L'inefficacité du système éducatif français à l'épreuve des chiffres
Quand un sociologue omniprésent dans la sphère médiatique fustige courageusement le « conservatisme » des enseignants sans bien connaître les chiffres qu'il brandit…
Le sociologue François Dubet, auteur de nombreux ouvrages sur l’école et omniprésent dans la presse en cette rentrée 20131, fustige courageusement le « conservatisme » des enseignants, accusés de vouloir confisquer l’école, et appelle les dirigeants politiques à opposer « une légitimité démocratique […] à la légitimité corporatiste » de professionnels de l'enseignement qui ne peuvent – il est vrai – comprendre aussi bien que lui les enjeux de l'école.
Plus concrètement, s'appuyant sur les dernières comparaison internationales PISA 2009 de l'OCDE, voici ce qu’il a affirmé, lorsqu’un journaliste lui a rappelé « l'avis de la Cour des Comptes, qui lie les « résultats insatisfaisants de l'école » à l'utilisation défaillante des moyens existants. »
C'est un fait ! On sait que des pays qui ont de meilleurs résultats scolaires que nous et autant d'inégalités sociales ne consacrent pas plus de ressources à l'éducation.
De cette affirmation pleine d’assurance François Dubet tire évidemment les mêmes conclusions iconoclastes que la Cour des comptes en mettant en cause rien moins que « l’efficacité pédagogique des enseignants ». Et de prôner pêle-mêle l’autonomisation des établissements, la remise en cause des concours de recrutement, de l’affectation et de l’évaluation des enseignants, la mise à bas de leur statut et la redéfinition de leur service, la suppression des notes, l’individualisation de la pédagogie etc.

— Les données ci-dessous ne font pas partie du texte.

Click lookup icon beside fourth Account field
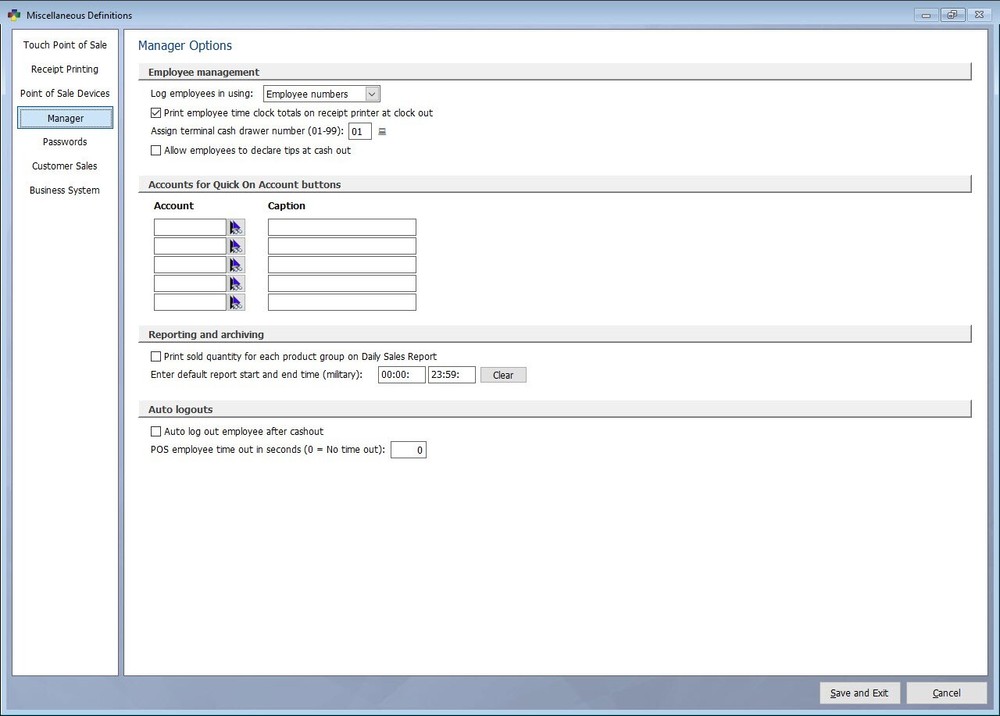The height and width of the screenshot is (716, 1000). 236,284
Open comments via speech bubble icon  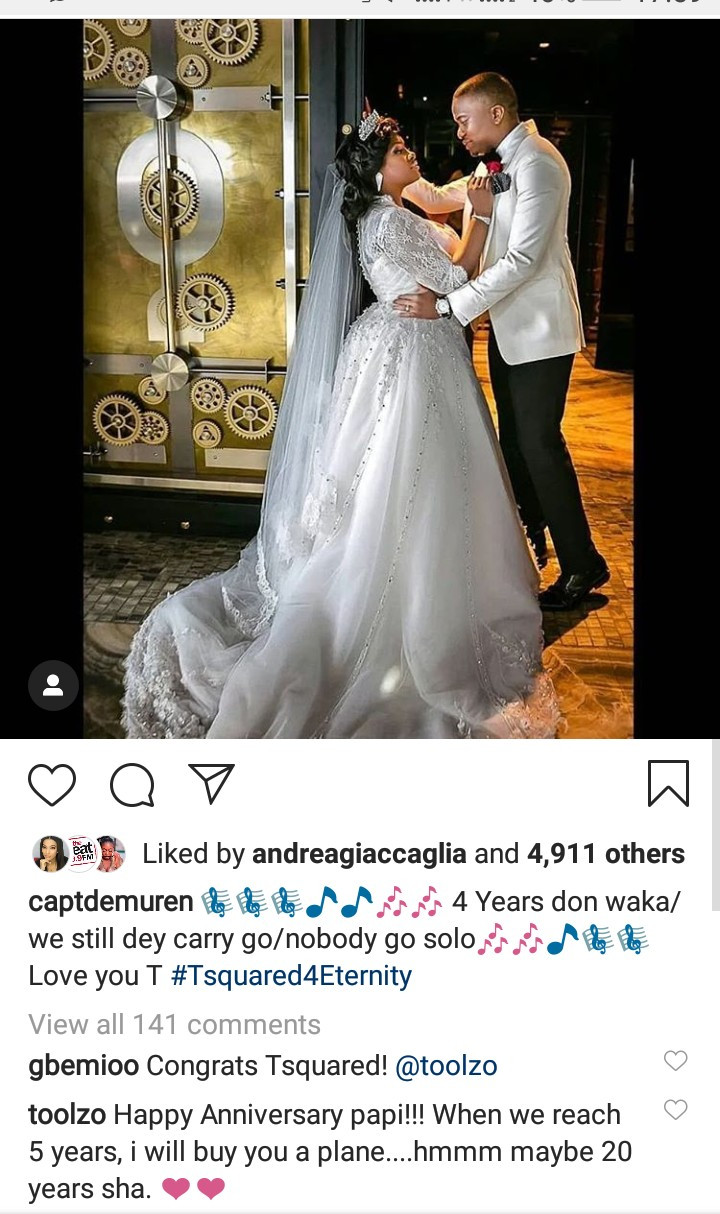[x=131, y=785]
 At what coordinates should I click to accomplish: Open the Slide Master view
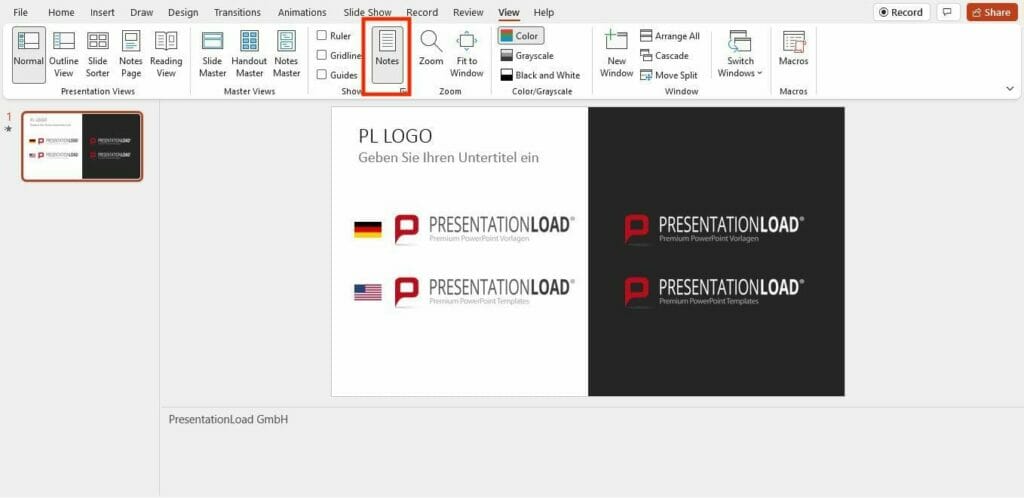point(212,54)
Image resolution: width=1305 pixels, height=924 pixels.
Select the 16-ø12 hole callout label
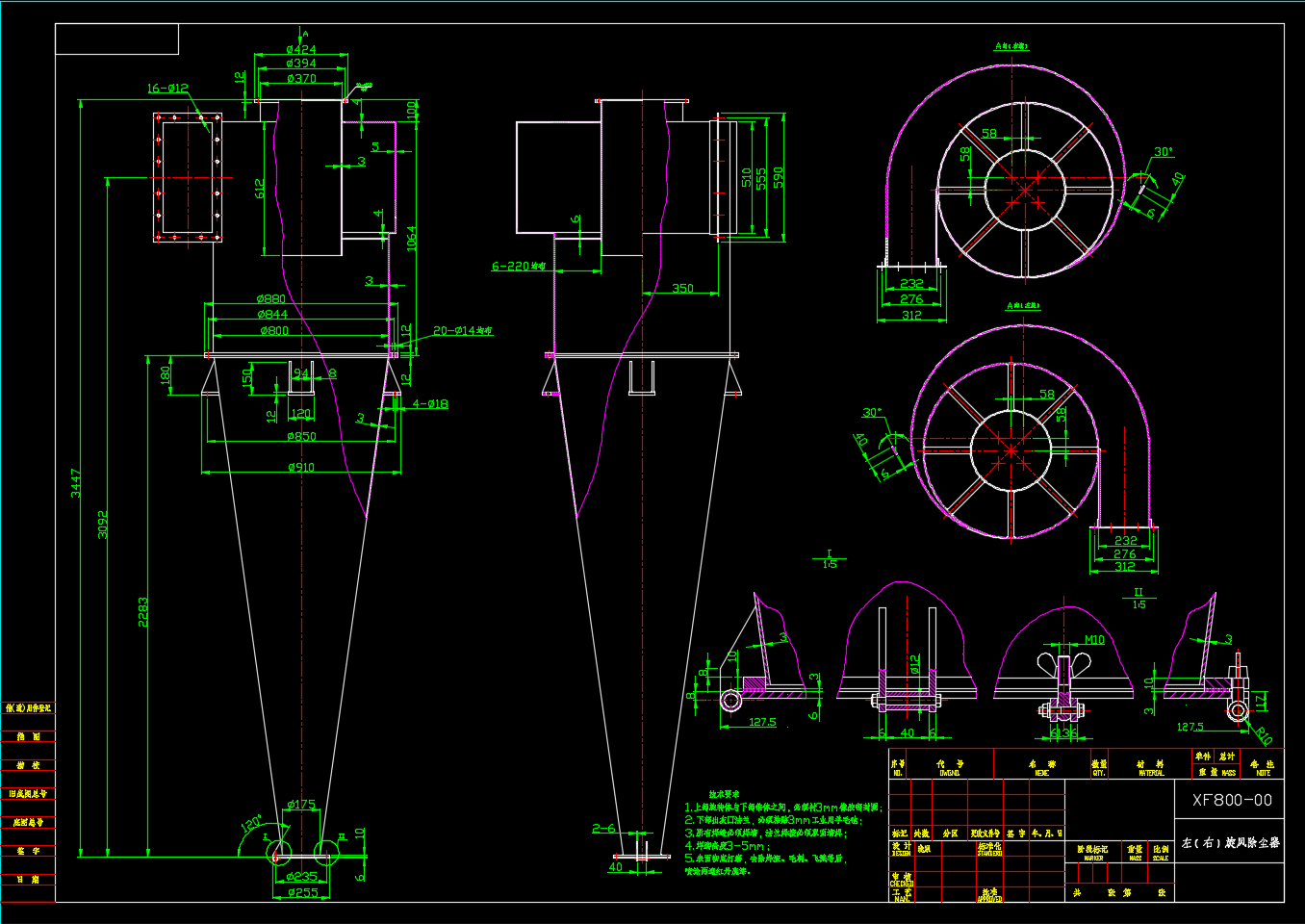point(167,89)
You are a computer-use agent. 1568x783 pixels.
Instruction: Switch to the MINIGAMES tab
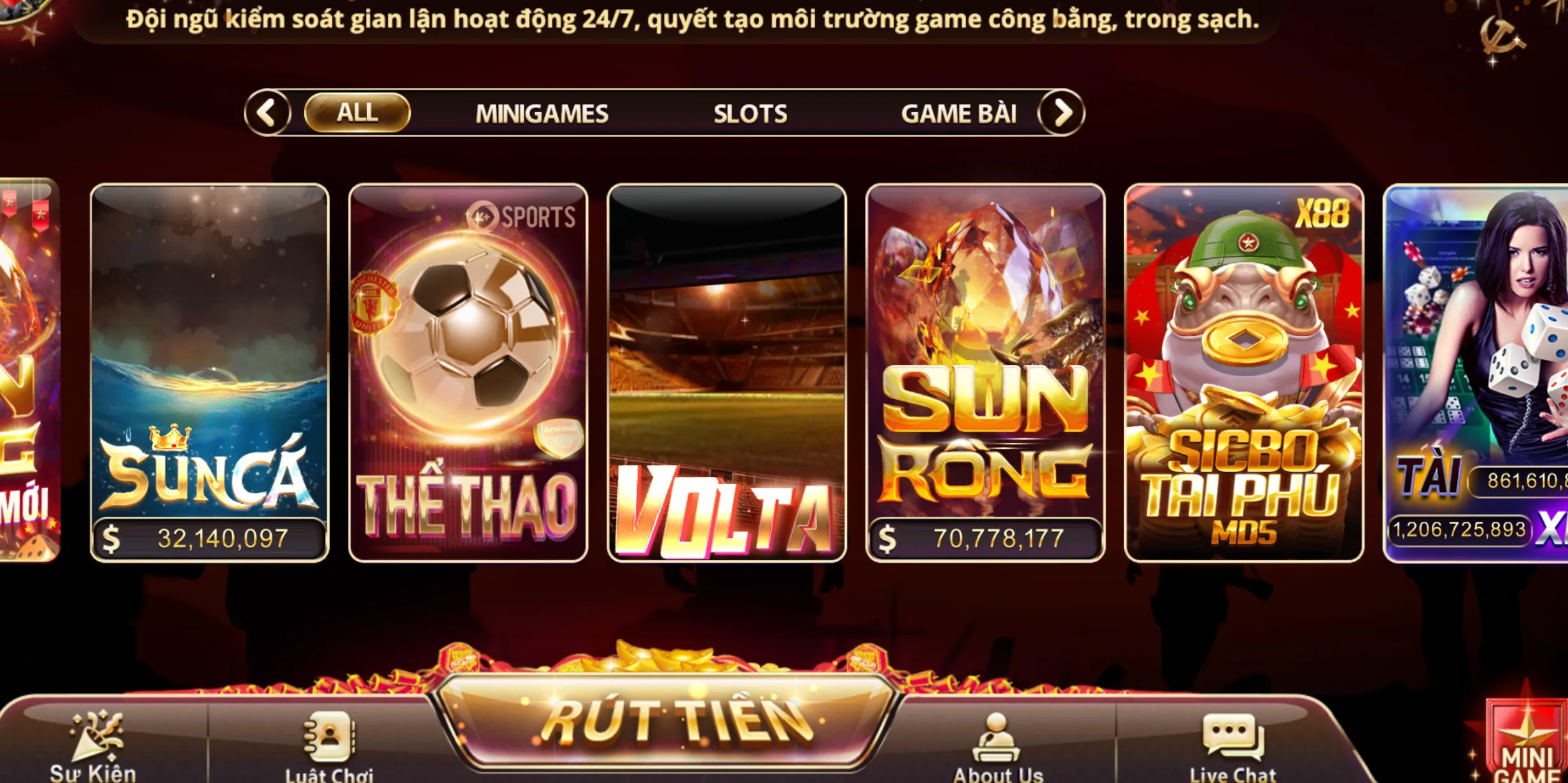(542, 114)
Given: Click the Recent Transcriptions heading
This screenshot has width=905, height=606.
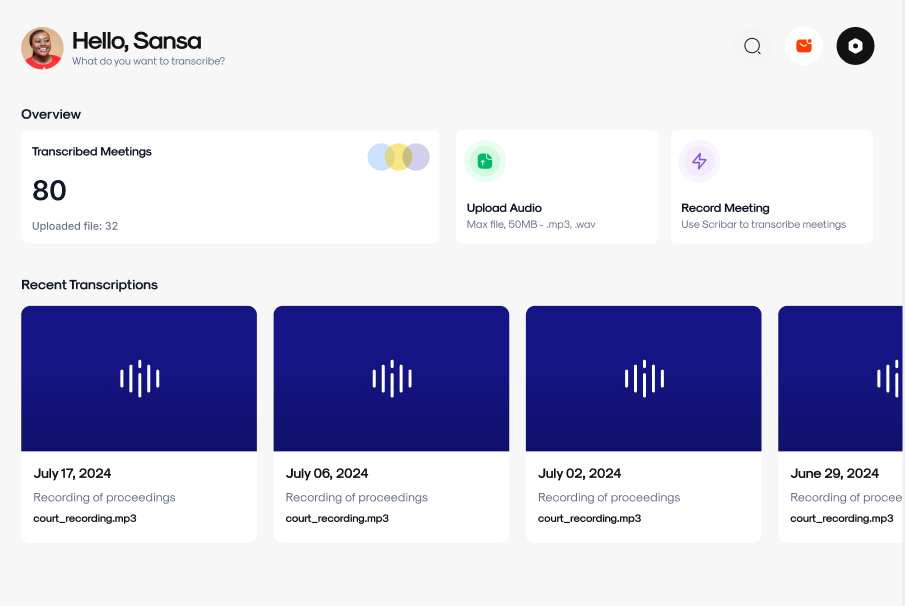Looking at the screenshot, I should 89,285.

Notre sociologue ne relève évidemment pas la contradiction entre les résultats stagnants de la France à PISA et l'extraordinaire progression de son nombre de bacheliers ainsi que l'inflation des mentions dans la même décennie.
En réalité, il n’y a que quatre pays, dont on sait que les dépenses par élèves sont inférieures à celles de la France tout en réalisant néanmoins une performance meilleure qu’elle (entre 1 et 9% de mieux) : l’Estonie, la Pologne, la Corée et le Japon. Seraient-ce les modèles que François Dubet appelle à suivre ?
Pour le reste des pays les plus performants et dont les dépenses sont connues, observons ce graphique :
Exemple de lecture : pour une performance moyenne de 500 points à PISA 2009, le Royaume-Uni dépensait pour chaque point 51,4$ par élève en 2009 soit 7,8$ de plus que la France. Dit autrement ses dépenses éducatives étaient supérieures de 18% pour un résultat quasiment égal.
Combien coûte un point PISA à la France ? On le voit, pas très cher finalement, ce qui n’a rien d’étonnant quand on connaît les faibles rémunérations des enseignants et le taux d’encadrement des élèves, le plus faible de l’OCDE en 2011.
C'est cette conclusion que devrait méditer François Dubet avant de jeter, une prochaine fois encore, l'opprobre sur le système éducatif français et ses enseignants : pour une performance honorable vis à vis des autres pays de l'OCDE, c'est l'un des plus économiques, et par conséquent – malgré ses handicaps et ses difficultés – l'un des plus efficaces.
Tenons-le nous pour dit, et n'hésitons pas à le répéter, même à ceux qui ne veulent pas l'entendre.
Notes
[1] « Le Monde » du 31/08/13 : « La crise scolaire est politique », entretien avec François Dubet ; « Le Nouvel Obs » du 01/09/13 : « Si l'on ne fait rien, l'école fonctionnera comme un marché ».